## START

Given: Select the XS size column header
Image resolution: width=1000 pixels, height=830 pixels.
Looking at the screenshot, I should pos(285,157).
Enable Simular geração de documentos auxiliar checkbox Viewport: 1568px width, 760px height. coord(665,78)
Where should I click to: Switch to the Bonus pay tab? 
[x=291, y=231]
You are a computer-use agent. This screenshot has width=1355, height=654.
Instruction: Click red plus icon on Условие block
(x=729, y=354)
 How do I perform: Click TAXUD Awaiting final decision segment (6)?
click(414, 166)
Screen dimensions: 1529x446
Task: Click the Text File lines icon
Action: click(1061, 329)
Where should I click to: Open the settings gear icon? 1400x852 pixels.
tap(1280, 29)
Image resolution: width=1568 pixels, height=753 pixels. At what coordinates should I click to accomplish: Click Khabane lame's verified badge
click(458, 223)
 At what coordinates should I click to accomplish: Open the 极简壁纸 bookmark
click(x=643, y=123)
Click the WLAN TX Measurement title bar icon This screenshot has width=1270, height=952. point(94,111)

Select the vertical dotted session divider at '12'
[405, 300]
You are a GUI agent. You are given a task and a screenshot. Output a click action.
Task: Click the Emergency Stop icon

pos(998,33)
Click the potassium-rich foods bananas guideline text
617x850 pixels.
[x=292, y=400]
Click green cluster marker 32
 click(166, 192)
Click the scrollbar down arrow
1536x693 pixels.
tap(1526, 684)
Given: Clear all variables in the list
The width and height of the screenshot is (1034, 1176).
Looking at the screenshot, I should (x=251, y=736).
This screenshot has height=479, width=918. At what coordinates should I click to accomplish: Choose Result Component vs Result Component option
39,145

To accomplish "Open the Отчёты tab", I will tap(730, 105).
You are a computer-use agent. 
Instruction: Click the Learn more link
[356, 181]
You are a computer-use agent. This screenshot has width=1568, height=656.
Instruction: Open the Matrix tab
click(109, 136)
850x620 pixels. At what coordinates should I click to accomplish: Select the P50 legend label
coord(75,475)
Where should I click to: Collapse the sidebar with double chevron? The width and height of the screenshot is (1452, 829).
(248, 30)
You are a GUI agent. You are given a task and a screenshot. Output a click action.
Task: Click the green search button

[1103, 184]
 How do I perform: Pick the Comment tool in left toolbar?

## END

# EXERCISE AIM:
Reproduce the items above verbatim, from the start of the items through the line containing "(x=729, y=354)", with both ends included.

# RESPONSE TO THE TASK:
Given: Select the XS size column header
Image resolution: width=1000 pixels, height=830 pixels.
Looking at the screenshot, I should pos(285,157).
Enable Simular geração de documentos auxiliar checkbox Viewport: 1568px width, 760px height. coord(665,78)
Where should I click to: Switch to the Bonus pay tab? 
[x=291, y=231]
You are a computer-use agent. This screenshot has width=1355, height=654.
Instruction: Click red plus icon on Условие block
(x=729, y=354)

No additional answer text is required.